I have data like this:
class subclass percent
A X 7.75
A Y 7.75
B Z 1.25
B Z 1.25
B T 1.25
I want to plot a the histogram, classes on x-axis and percents on the y-axis, and bars filled according to the subclass. So for the given example data the histogram should have 2 bars for A and B, 2 values on y, (7.75 for A and 1.25 for B) and the A bar should be divided into 2 groups (50/50 for X and Y) and B bar should be divided into 3 groups (66% Z and 33% T).
I tried using ggplot and geom_histogram:
data %>%
ggplot(aes(x=reorder(class,-percent),
y = percent,
fill = subclass)) +
geom_histogram(stat='identity') +
scale_y_continuous(labels = scales::percent)

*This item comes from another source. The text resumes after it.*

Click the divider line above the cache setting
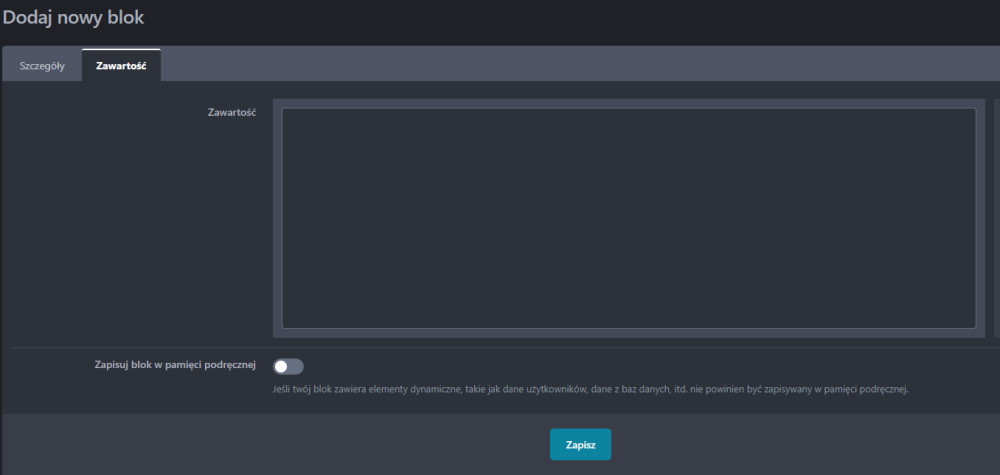 [500, 348]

This code sums up the percent values for the y axis, so instead of plotting 7.75, it plots 15.5 for A and 3.75 for B. Since the totals are wrong I dont know if the fill = subclass part is working. What am I doing wrong?
Thank you!!
First, what you want is a bar chart so use geom_col
instead of geom_histogram
. Second, as you percent
column reflects the total percent per class, you have to divide by the number of observations per class so that the bars stack to the total. Third, I added a summarise
step to compute the percent per class
and subclass
:
data <- structure(list(class = c("A", "A", "B", "B", "B"), subclass = c(
"X",
"Y", "Z", "Z", "T"
), percent = c(7.75, 7.75, 1.25, 1.25, 1.25)), class = "data.frame", row.names = c(NA, -5L))
library(ggplot2)
library(dplyr, warn=FALSE)
data <- data %>%
group_by(class) %>%
mutate(percent = percent / n()) %>%
group_by(class, subclass) %>%
summarise(percent = sum(percent))
#> `summarise()` has grouped output by 'class'. You can override using the
#> `.groups` argument.
ggplot(data, aes(
x = reorder(class, -percent),
y = percent,
fill = subclass
)) +
geom_col() +
scale_y_continuous(labels = scales::label_percent(scale = 1))

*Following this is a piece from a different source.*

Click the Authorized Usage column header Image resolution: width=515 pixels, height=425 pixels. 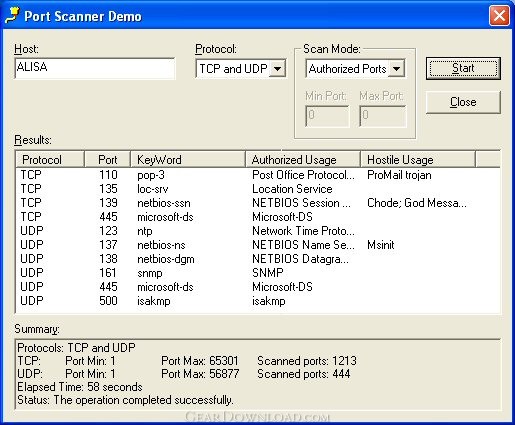303,159
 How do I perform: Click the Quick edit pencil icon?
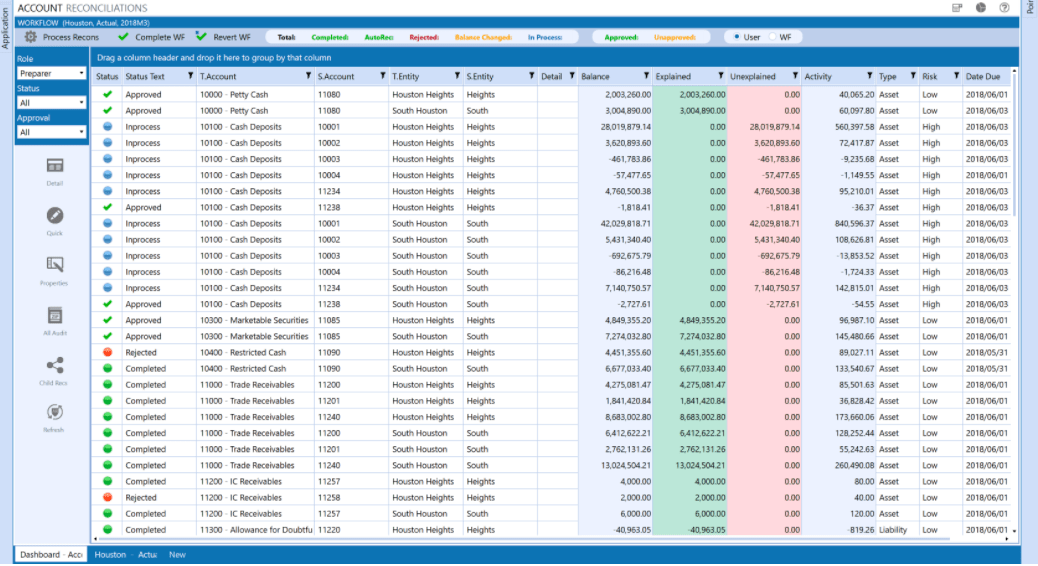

EDIT To add the label with the relative frequency of each subclass per class I would add another column to the dataset, which could then be added as labels via geom_text
:
data <- data %>%
group_by(class) %>%
mutate(percent = percent / n()) %>%
group_by(class, subclass) %>%
summarise(percent = sum(percent)) |>
mutate(label = percent / sum(percent))
ggplot(data, aes(
x = reorder(class, -percent),
y = percent,
fill = subclass
)) +
geom_col() +
geom_text(aes(label = scales::percent(label)), position = position_stack(vjust = .5)) +
scale_y_continuous(labels = scales::label_percent(scale = 1))